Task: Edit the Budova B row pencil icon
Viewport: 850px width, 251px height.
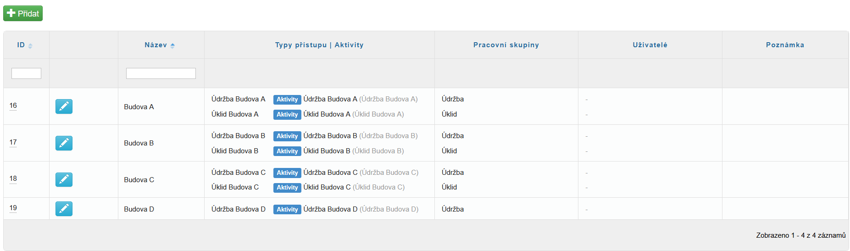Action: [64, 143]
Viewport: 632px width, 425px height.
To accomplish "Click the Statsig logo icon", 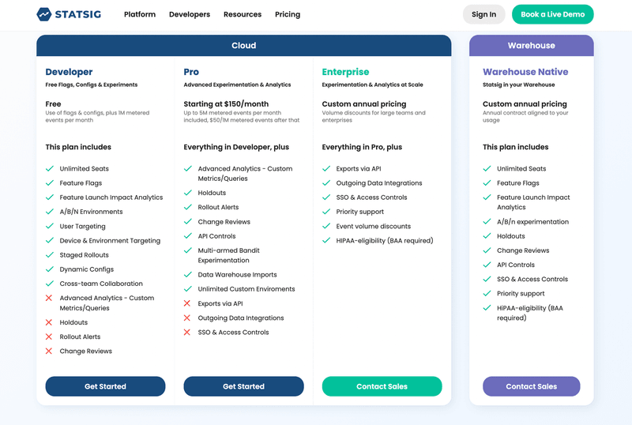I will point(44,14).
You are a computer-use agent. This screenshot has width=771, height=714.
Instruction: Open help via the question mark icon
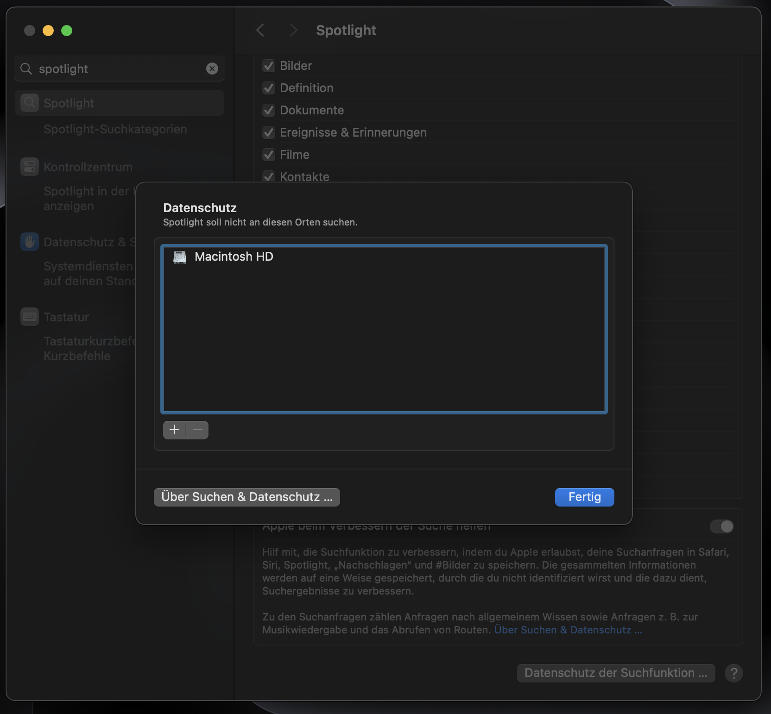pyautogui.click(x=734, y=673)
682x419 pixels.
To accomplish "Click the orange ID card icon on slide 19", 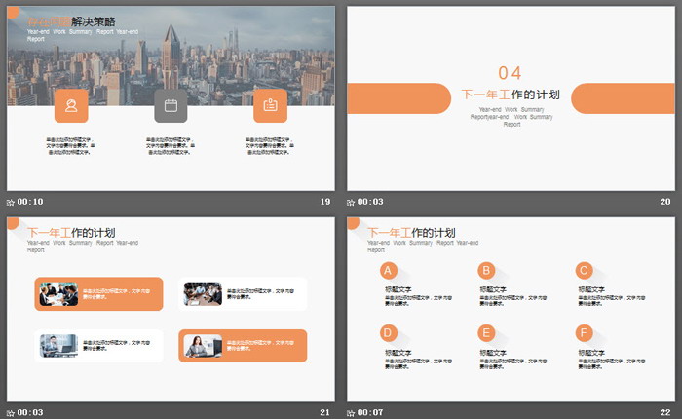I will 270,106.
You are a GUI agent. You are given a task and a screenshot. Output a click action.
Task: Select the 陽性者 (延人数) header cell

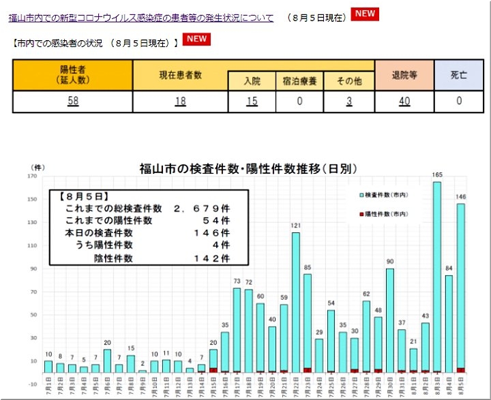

• _Short exercise_
Pick out each line of the material above that contains the word "agent", and copy those lines in full.

• _Correct response_
You are a computer-use agent. This screenshot has width=771, height=714.
You are a GUI agent. You are given a task and a screenshot. Output a click action.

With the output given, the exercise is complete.